* [WHAT THE EXERCISE ASKS]
Every line of the records that contains the string "Select" counts once; give the total and nothing else.

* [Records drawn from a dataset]

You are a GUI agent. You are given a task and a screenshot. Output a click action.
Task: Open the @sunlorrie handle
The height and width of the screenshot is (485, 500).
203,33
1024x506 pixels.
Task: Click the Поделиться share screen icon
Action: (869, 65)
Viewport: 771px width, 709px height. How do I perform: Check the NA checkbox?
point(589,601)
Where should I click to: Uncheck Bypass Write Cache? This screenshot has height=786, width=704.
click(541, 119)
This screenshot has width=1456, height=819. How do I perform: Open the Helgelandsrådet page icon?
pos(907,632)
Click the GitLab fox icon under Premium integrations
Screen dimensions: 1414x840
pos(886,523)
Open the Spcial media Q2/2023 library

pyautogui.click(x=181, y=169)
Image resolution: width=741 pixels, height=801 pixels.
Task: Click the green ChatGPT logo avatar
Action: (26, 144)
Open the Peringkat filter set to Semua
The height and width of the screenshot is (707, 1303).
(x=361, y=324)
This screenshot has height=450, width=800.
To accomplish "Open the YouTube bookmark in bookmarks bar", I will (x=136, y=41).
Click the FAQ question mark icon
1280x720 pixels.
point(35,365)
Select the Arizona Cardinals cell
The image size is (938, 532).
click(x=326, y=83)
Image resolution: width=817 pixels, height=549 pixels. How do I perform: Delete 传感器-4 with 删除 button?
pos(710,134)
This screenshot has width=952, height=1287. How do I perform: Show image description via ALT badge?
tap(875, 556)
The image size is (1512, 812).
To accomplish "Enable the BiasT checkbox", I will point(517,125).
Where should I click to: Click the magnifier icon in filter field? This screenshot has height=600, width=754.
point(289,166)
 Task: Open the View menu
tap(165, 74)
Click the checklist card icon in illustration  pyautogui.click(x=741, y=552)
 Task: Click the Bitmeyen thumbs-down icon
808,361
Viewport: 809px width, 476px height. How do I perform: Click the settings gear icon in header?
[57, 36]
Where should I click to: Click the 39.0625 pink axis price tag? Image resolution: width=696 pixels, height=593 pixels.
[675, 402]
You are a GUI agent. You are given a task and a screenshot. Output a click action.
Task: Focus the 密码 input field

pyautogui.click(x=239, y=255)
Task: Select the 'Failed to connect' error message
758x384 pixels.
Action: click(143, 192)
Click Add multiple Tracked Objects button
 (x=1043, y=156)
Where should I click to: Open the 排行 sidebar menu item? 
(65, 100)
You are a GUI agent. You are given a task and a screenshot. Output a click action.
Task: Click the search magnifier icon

* [TASK OUTPUT]
2